Please retype the entries below word for word, passing over every picture.

[Data for processing]
-- -- --

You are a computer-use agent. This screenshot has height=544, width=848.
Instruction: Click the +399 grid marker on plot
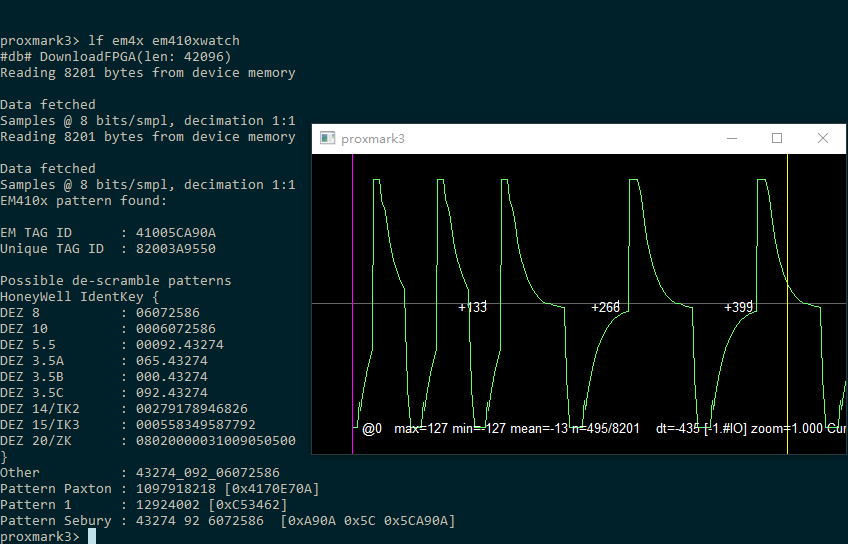coord(738,307)
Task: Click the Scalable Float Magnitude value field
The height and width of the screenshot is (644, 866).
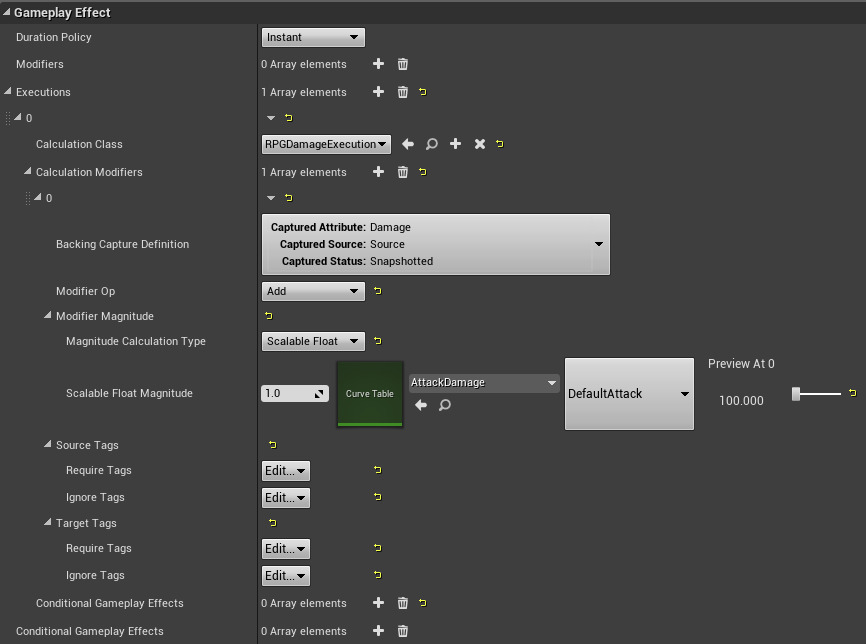Action: coord(286,394)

-- -- --

[Response]
You are a computer-use agent. This screenshot has height=544, width=848.
Instruction: Click the +399 grid marker on plot
coord(738,307)
Task: Click the Scalable Float Magnitude value field
The height and width of the screenshot is (644, 866).
Action: coord(286,394)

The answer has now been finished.